RECORDS FOR THIS EXERCISE:
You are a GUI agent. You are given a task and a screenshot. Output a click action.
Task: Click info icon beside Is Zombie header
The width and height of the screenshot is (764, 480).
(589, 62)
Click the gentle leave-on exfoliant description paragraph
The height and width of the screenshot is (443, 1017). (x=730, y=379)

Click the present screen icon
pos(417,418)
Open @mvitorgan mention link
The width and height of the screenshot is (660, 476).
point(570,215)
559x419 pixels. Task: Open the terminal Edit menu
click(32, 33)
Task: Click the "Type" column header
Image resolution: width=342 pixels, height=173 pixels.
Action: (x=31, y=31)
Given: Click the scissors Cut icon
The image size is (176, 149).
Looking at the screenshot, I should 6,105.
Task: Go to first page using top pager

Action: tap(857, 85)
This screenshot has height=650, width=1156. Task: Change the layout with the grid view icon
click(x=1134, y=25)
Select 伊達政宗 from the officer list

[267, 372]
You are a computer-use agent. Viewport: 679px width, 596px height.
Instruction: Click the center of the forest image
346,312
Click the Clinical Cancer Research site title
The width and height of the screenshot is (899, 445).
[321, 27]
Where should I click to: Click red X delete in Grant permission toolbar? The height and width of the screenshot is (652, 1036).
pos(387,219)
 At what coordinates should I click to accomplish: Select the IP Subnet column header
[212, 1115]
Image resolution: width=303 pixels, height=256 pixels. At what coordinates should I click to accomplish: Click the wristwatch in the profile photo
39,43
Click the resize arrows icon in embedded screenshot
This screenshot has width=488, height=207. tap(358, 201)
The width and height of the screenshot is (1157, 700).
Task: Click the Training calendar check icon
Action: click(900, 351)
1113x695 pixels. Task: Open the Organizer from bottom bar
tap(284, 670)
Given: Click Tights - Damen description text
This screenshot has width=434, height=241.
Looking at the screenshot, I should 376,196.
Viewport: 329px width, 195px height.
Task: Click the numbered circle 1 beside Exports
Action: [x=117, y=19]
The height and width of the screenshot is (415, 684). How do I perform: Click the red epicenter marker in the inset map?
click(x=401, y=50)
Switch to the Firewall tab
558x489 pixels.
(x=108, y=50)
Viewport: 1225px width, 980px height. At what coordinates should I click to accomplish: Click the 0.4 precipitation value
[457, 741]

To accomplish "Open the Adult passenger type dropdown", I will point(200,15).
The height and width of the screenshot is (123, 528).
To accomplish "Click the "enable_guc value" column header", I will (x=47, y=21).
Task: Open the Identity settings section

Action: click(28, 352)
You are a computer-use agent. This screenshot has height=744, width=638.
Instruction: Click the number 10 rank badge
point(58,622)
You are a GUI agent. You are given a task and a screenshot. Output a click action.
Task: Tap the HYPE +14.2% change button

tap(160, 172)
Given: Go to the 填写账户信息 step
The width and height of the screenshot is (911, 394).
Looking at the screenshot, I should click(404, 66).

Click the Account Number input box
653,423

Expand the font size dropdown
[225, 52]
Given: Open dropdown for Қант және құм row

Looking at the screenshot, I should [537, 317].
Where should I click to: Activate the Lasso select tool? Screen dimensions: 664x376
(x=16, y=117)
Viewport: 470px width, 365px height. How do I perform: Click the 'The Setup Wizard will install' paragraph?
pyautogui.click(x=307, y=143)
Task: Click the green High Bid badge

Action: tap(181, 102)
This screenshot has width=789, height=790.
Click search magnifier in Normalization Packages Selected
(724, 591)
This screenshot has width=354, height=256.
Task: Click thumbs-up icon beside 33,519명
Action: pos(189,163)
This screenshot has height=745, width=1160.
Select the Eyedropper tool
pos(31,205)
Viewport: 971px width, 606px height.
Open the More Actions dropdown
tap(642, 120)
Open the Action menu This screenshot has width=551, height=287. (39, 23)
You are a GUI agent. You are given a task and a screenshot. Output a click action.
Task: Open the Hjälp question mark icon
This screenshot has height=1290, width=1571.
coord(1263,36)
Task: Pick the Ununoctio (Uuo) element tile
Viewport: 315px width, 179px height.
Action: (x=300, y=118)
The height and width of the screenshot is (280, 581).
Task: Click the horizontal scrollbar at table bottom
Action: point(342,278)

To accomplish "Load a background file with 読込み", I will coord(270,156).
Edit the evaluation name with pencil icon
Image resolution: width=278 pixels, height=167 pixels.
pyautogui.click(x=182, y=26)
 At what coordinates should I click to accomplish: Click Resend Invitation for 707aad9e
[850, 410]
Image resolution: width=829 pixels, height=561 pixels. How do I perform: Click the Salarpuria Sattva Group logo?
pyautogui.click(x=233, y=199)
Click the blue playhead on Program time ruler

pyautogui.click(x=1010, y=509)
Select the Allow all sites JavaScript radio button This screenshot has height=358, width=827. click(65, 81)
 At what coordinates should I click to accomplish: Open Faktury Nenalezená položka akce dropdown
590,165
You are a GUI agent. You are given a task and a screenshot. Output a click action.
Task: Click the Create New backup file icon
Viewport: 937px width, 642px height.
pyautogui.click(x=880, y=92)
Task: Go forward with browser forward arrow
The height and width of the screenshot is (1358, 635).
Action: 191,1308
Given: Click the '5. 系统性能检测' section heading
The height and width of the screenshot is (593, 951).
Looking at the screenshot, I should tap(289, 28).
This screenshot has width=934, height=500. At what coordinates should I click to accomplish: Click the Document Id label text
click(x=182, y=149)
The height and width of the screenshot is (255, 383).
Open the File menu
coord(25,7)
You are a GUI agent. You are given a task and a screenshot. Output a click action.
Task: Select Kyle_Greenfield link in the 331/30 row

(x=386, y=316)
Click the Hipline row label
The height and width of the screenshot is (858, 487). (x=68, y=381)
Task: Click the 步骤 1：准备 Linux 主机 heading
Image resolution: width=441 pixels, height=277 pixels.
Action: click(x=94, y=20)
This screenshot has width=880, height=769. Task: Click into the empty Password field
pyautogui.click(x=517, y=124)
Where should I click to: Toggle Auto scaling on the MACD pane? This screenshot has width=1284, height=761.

TRY IT:
Retype all of the entries precisely as they are.

TASK ANSWER:
You are a GUI agent. You are given a task and a screenshot. Output a click action.
Task: Click info icon beside Is Zombie header
The width and height of the screenshot is (764, 480).
(589, 62)
Click the gentle leave-on exfoliant description paragraph
The height and width of the screenshot is (443, 1017). (x=730, y=379)

Click the present screen icon
pos(417,418)
Open @mvitorgan mention link
The width and height of the screenshot is (660, 476).
point(570,215)
559x419 pixels. Task: Open the terminal Edit menu
click(32, 33)
Task: Click the "Type" column header
Image resolution: width=342 pixels, height=173 pixels.
Action: (x=31, y=31)
Given: Click the scissors Cut icon
The image size is (176, 149).
Looking at the screenshot, I should 6,105.
Task: Go to first page using top pager

Action: tap(857, 85)
This screenshot has height=650, width=1156. Task: Change the layout with the grid view icon
click(x=1134, y=25)
Select 伊達政宗 from the officer list

[267, 372]
You are a computer-use agent. Viewport: 679px width, 596px height.
Instruction: Click the center of the forest image
346,312
Click the Clinical Cancer Research site title
The width and height of the screenshot is (899, 445).
[321, 27]
Where should I click to: Click red X delete in Grant permission toolbar? The height and width of the screenshot is (652, 1036).
pos(387,219)
 At what coordinates should I click to accomplish: Select the IP Subnet column header
[212, 1115]
Image resolution: width=303 pixels, height=256 pixels. At what coordinates should I click to accomplish: Click the wristwatch in the profile photo
39,43
Click the resize arrows icon in embedded screenshot
This screenshot has width=488, height=207. tap(358, 201)
The width and height of the screenshot is (1157, 700).
Task: Click the Training calendar check icon
Action: click(900, 351)
1113x695 pixels. Task: Open the Organizer from bottom bar
tap(284, 670)
Given: Click Tights - Damen description text
This screenshot has width=434, height=241.
Looking at the screenshot, I should 376,196.
Viewport: 329px width, 195px height.
Task: Click the numbered circle 1 beside Exports
Action: [x=117, y=19]
The height and width of the screenshot is (415, 684). How do I perform: Click the red epicenter marker in the inset map?
click(x=401, y=50)
Switch to the Firewall tab
558x489 pixels.
(x=108, y=50)
Viewport: 1225px width, 980px height. At what coordinates should I click to accomplish: Click the 0.4 precipitation value
[457, 741]

To accomplish "Open the Adult passenger type dropdown", I will point(200,15).
The height and width of the screenshot is (123, 528).
To accomplish "Click the "enable_guc value" column header", I will (x=47, y=21).
Task: Open the Identity settings section

Action: click(28, 352)
You are a computer-use agent. This screenshot has height=744, width=638.
Instruction: Click the number 10 rank badge
point(58,622)
You are a GUI agent. You are given a task and a screenshot. Output a click action.
Task: Tap the HYPE +14.2% change button

tap(160, 172)
Given: Go to the 填写账户信息 step
The width and height of the screenshot is (911, 394).
Looking at the screenshot, I should click(404, 66).

Click the Account Number input box
653,423

Expand the font size dropdown
[225, 52]
Given: Open dropdown for Қант және құм row

Looking at the screenshot, I should [537, 317].
Where should I click to: Activate the Lasso select tool? Screen dimensions: 664x376
(x=16, y=117)
Viewport: 470px width, 365px height. How do I perform: Click the 'The Setup Wizard will install' paragraph?
pyautogui.click(x=307, y=143)
Task: Click the green High Bid badge

Action: tap(181, 102)
This screenshot has width=789, height=790.
Click search magnifier in Normalization Packages Selected
(724, 591)
This screenshot has width=354, height=256.
Task: Click thumbs-up icon beside 33,519명
Action: pos(189,163)
This screenshot has height=745, width=1160.
Select the Eyedropper tool
pos(31,205)
Viewport: 971px width, 606px height.
Open the More Actions dropdown
tap(642, 120)
Open the Action menu This screenshot has width=551, height=287. (39, 23)
You are a GUI agent. You are given a task and a screenshot. Output a click action.
Task: Open the Hjälp question mark icon
This screenshot has height=1290, width=1571.
coord(1263,36)
Task: Pick the Ununoctio (Uuo) element tile
Viewport: 315px width, 179px height.
Action: (x=300, y=118)
The height and width of the screenshot is (280, 581).
Task: Click the horizontal scrollbar at table bottom
Action: point(342,278)

To accomplish "Load a background file with 読込み", I will coord(270,156).
Edit the evaluation name with pencil icon
Image resolution: width=278 pixels, height=167 pixels.
pyautogui.click(x=182, y=26)
 At what coordinates should I click to accomplish: Click Resend Invitation for 707aad9e
[850, 410]
Image resolution: width=829 pixels, height=561 pixels. How do I perform: Click the Salarpuria Sattva Group logo?
pyautogui.click(x=233, y=199)
Click the blue playhead on Program time ruler

pyautogui.click(x=1010, y=509)
Select the Allow all sites JavaScript radio button This screenshot has height=358, width=827. click(65, 81)
 At what coordinates should I click to accomplish: Open Faktury Nenalezená položka akce dropdown
590,165
You are a GUI agent. You are given a task and a screenshot. Output a click action.
Task: Click the Create New backup file icon
Viewport: 937px width, 642px height.
pyautogui.click(x=880, y=92)
Task: Go forward with browser forward arrow
The height and width of the screenshot is (1358, 635).
Action: 191,1308
Given: Click the '5. 系统性能检测' section heading
The height and width of the screenshot is (593, 951).
Looking at the screenshot, I should tap(289, 28).
This screenshot has width=934, height=500. At what coordinates should I click to accomplish: Click the Document Id label text
click(x=182, y=149)
The height and width of the screenshot is (255, 383).
Open the File menu
coord(25,7)
You are a GUI agent. You are given a task and a screenshot. Output a click action.
Task: Select Kyle_Greenfield link in the 331/30 row

(x=386, y=316)
Click the Hipline row label
The height and width of the screenshot is (858, 487). (x=68, y=381)
Task: Click the 步骤 1：准备 Linux 主机 heading
Image resolution: width=441 pixels, height=277 pixels.
Action: click(x=94, y=20)
This screenshot has width=880, height=769. Task: Click into the empty Password field
pyautogui.click(x=517, y=124)
Where should I click to: Toggle Auto scaling on the MACD pane? This screenshot has width=1284, height=761.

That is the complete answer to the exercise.